> [EXERCISE AIM] I need the records below retyped exactly.
-------- DATA IN THIS EXERCISE --------
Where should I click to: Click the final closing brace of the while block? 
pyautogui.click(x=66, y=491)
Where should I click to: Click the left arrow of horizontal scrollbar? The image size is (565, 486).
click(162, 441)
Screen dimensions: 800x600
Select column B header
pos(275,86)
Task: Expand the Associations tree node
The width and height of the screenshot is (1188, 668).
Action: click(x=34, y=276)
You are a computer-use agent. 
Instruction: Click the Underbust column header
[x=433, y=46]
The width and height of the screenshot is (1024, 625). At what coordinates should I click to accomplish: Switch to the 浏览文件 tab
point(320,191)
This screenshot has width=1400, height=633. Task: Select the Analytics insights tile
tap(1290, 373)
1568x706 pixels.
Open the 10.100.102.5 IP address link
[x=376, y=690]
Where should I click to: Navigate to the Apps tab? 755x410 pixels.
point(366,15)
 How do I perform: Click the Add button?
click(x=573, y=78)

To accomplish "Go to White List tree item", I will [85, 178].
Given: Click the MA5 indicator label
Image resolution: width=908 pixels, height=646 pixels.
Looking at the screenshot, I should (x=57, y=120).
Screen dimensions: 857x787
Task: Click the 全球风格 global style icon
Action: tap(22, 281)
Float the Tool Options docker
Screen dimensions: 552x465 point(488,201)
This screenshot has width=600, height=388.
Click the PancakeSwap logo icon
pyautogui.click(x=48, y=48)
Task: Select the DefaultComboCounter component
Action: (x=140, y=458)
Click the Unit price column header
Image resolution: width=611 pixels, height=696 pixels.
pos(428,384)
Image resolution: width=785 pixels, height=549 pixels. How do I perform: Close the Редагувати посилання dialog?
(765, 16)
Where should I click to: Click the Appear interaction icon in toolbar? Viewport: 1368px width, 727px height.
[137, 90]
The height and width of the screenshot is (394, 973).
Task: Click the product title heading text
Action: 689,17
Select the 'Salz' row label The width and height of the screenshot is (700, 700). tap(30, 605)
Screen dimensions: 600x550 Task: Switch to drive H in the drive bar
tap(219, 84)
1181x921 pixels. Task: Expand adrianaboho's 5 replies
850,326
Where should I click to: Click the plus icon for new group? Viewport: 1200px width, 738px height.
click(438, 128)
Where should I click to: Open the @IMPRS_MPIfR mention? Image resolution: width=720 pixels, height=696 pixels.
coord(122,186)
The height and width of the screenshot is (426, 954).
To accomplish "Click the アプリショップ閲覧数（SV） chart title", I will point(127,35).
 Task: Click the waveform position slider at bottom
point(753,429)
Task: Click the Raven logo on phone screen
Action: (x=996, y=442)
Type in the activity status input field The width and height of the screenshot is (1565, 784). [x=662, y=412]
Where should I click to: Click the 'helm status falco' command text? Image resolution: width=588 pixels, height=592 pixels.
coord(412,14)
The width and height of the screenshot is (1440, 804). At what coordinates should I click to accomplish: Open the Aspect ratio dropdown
--------
> [WRITTEN ANSWER]
Where should I click to: Click the final closing brace of the while block? 
pyautogui.click(x=66, y=491)
Where should I click to: Click the left arrow of horizontal scrollbar? The image size is (565, 486).
click(162, 441)
Screen dimensions: 800x600
Select column B header
pos(275,86)
Task: Expand the Associations tree node
The width and height of the screenshot is (1188, 668).
Action: click(x=34, y=276)
You are a computer-use agent. 
Instruction: Click the Underbust column header
[x=433, y=46]
The width and height of the screenshot is (1024, 625). At what coordinates should I click to accomplish: Switch to the 浏览文件 tab
point(320,191)
This screenshot has width=1400, height=633. Task: Select the Analytics insights tile
tap(1290, 373)
1568x706 pixels.
Open the 10.100.102.5 IP address link
[x=376, y=690]
Where should I click to: Navigate to the Apps tab? 755x410 pixels.
point(366,15)
 How do I perform: Click the Add button?
click(x=573, y=78)

To accomplish "Go to White List tree item", I will [85, 178].
Given: Click the MA5 indicator label
Image resolution: width=908 pixels, height=646 pixels.
Looking at the screenshot, I should (x=57, y=120).
Screen dimensions: 857x787
Task: Click the 全球风格 global style icon
Action: tap(22, 281)
Float the Tool Options docker
Screen dimensions: 552x465 point(488,201)
This screenshot has width=600, height=388.
Click the PancakeSwap logo icon
pyautogui.click(x=48, y=48)
Task: Select the DefaultComboCounter component
Action: (x=140, y=458)
Click the Unit price column header
Image resolution: width=611 pixels, height=696 pixels.
pos(428,384)
Image resolution: width=785 pixels, height=549 pixels. How do I perform: Close the Редагувати посилання dialog?
(765, 16)
Where should I click to: Click the Appear interaction icon in toolbar? Viewport: 1368px width, 727px height.
[137, 90]
The height and width of the screenshot is (394, 973).
Task: Click the product title heading text
Action: 689,17
Select the 'Salz' row label The width and height of the screenshot is (700, 700). tap(30, 605)
Screen dimensions: 600x550 Task: Switch to drive H in the drive bar
tap(219, 84)
1181x921 pixels. Task: Expand adrianaboho's 5 replies
850,326
Where should I click to: Click the plus icon for new group? Viewport: 1200px width, 738px height.
click(438, 128)
Where should I click to: Open the @IMPRS_MPIfR mention? Image resolution: width=720 pixels, height=696 pixels.
coord(122,186)
The height and width of the screenshot is (426, 954).
To accomplish "Click the アプリショップ閲覧数（SV） chart title", I will point(127,35).
 Task: Click the waveform position slider at bottom
point(753,429)
Task: Click the Raven logo on phone screen
Action: (x=996, y=442)
Type in the activity status input field The width and height of the screenshot is (1565, 784). [x=662, y=412]
Where should I click to: Click the 'helm status falco' command text? Image resolution: width=588 pixels, height=592 pixels.
coord(412,14)
The width and height of the screenshot is (1440, 804). At what coordinates should I click to accomplish: Open the Aspect ratio dropdown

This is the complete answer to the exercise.